On Mon, Sep 20, 2010 at 22:11, Conrad Parker
I've been using unsafeCoerce:
getFloat64be :: Get Double getFloat64be = do n <- getWord64be return (unsafeCoerce n :: Double)
putFloat64be :: Double -> Put putFloat64be n = putWord64be (unsafeCoerce n :: Word64)
but only tested it with quickcheck -- it passes about 10^7 checks, comparing roundtrips in combinatrion with the previous data-binary-ieee754 versions. However could that sometimes behave incorrectly?
QuickCheck only generates a subset of possible floating point values; when I tested unsafeCoerce, it sometimes gave incorrect results when dealing with edge cases like signaling NaNs.
Should the d-b-iee754-0.4.2 versions with castPtr etc. be even faster?
It should be slightly slower, but not nearly as slow as the
bitfield-based parsing.
On Tue, Sep 21, 2010 at 07:10, Daniel Fischer
And I'd expect it to be a heck of a lot faster than the previous implementation. Have you done any benchmarks?
Only very rough ones -- a few basic Criterion checks, but nothing extensive. Numbers for put/get of 64-bit big-endian: getWord getFloat putWord putFloat Bitfields (0.4.1) 59 ns 8385 ns 1840 ns 11448 ns poke/peek (0.4.2) 59 ns 305 ns 1840 ns 744 ns unsafeCoerce 59 ns 61 ns 1840 ns 642 ns Note: I don't know why the cast-based versions can put a Double faster than a Word64; Float is (as expected) slower than Word32. Some special-case GHC optimization?
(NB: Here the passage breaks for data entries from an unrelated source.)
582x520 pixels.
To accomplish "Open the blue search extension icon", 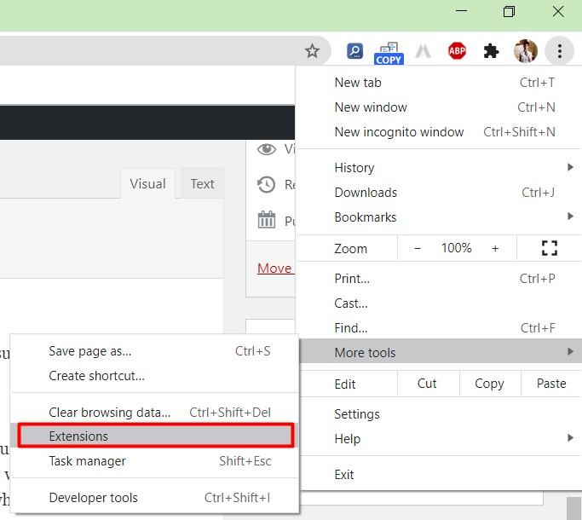I will coord(354,51).
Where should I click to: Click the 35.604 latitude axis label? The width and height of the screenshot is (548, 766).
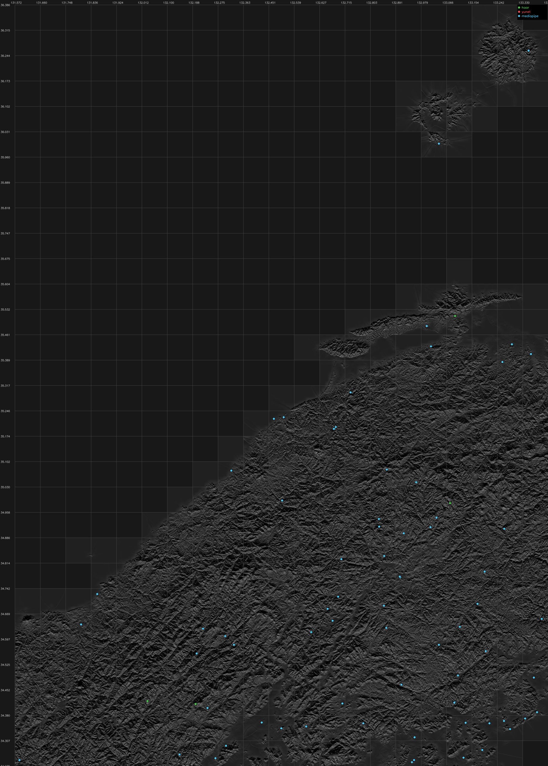(5, 284)
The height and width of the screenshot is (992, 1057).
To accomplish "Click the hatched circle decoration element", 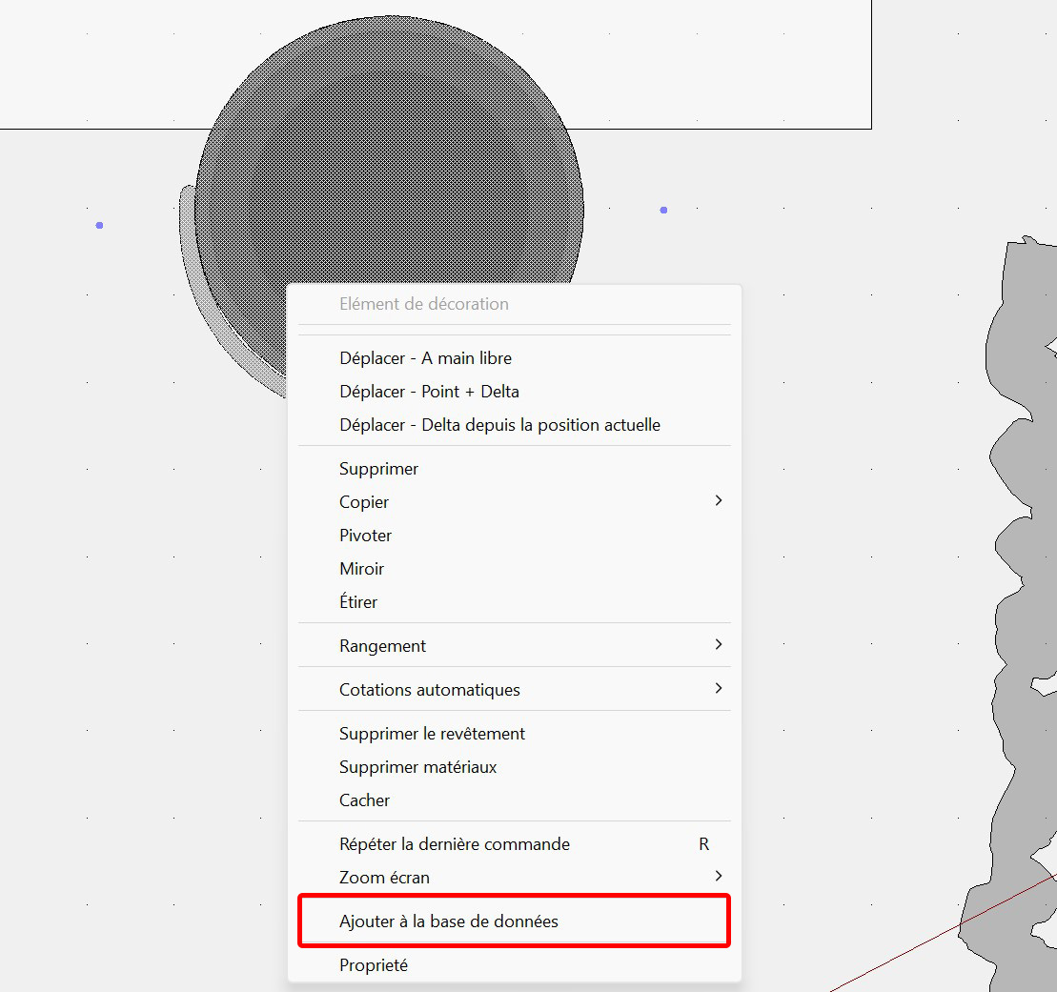I will click(389, 172).
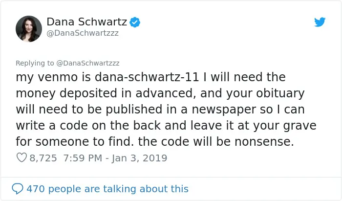Click the @DanaSchwartzzz handle below the name
Viewport: 342px width, 201px height.
point(83,33)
One problem I see with both, unsafeCoerce and poke/peek is endianness. Will the bit-pattern of a double be interpreted as the same uint64_t on little-endian and on big-endian machines? In other words, is the byte order for doubles endianness-dependent too? If yes, that's fine, if no, it would break between machines of different endianness.
Endianness only matters when marshaling bytes into a single value -- Data.Binary.Get/Put handles that. Once the data is encoded as a Word, endianness is no longer relevant.